**Problem details**
When you reach the line containing "The width and height of the screenshot is (2526, 1456)." in the entries below, start writing out each line exactly, and stop after the line containing "Select the 预算历史".

Saved entries

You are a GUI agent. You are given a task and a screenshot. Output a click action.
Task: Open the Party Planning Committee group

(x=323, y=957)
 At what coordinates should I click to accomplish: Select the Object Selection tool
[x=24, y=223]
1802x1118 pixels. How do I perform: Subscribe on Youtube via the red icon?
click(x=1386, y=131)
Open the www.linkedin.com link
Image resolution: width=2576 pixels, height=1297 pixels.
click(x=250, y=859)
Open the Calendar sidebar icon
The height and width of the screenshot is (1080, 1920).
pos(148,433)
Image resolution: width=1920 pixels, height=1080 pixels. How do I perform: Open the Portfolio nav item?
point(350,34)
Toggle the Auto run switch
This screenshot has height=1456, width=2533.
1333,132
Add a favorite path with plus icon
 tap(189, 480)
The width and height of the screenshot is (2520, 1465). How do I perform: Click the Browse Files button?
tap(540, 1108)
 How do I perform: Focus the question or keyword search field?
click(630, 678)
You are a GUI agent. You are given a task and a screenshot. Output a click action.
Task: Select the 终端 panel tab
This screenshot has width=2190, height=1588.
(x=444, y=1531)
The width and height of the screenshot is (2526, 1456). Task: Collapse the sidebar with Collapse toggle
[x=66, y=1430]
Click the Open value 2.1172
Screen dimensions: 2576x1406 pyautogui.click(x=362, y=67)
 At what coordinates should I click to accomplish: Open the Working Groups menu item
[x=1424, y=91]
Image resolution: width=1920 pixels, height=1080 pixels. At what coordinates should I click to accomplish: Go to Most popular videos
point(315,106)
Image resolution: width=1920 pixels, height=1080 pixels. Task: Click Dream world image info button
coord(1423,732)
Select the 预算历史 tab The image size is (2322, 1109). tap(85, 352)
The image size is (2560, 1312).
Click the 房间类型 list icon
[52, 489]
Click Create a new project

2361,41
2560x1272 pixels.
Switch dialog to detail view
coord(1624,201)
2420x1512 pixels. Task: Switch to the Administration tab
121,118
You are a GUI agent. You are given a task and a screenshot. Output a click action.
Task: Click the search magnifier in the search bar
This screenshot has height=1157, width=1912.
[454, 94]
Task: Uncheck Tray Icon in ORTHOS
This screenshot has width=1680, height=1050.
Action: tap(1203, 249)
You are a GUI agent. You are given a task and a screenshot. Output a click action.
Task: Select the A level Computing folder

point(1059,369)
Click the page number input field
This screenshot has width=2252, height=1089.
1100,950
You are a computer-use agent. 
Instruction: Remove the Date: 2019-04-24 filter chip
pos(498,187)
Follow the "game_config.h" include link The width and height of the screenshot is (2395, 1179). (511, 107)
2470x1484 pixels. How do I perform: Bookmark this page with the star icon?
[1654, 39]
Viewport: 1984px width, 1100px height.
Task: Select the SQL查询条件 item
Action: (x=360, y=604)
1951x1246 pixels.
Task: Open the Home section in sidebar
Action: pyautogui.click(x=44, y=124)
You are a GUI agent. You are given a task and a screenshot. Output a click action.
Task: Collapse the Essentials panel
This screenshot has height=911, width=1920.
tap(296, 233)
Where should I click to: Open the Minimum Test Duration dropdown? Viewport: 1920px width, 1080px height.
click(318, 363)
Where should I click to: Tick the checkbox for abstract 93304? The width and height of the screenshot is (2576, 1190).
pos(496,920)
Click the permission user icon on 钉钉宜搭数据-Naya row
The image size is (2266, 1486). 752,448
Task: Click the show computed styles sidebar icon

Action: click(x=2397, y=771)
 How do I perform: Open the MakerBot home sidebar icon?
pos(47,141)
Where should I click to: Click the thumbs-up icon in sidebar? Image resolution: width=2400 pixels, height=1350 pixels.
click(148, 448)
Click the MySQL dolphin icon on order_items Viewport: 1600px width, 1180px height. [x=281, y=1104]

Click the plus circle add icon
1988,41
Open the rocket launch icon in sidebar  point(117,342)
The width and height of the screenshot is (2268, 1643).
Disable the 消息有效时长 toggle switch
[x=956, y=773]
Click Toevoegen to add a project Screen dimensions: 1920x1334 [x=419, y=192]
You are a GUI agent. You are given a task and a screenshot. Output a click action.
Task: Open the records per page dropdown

**Task result**
The width and height of the screenshot is (2526, 1456). Task: Collapse the sidebar with Collapse toggle
[x=66, y=1430]
Click the Open value 2.1172
Screen dimensions: 2576x1406 pyautogui.click(x=362, y=67)
 At what coordinates should I click to accomplish: Open the Working Groups menu item
[x=1424, y=91]
Image resolution: width=1920 pixels, height=1080 pixels. At what coordinates should I click to accomplish: Go to Most popular videos
point(315,106)
Image resolution: width=1920 pixels, height=1080 pixels. Task: Click Dream world image info button
coord(1423,732)
Select the 预算历史 tab The image size is (2322, 1109). tap(85, 352)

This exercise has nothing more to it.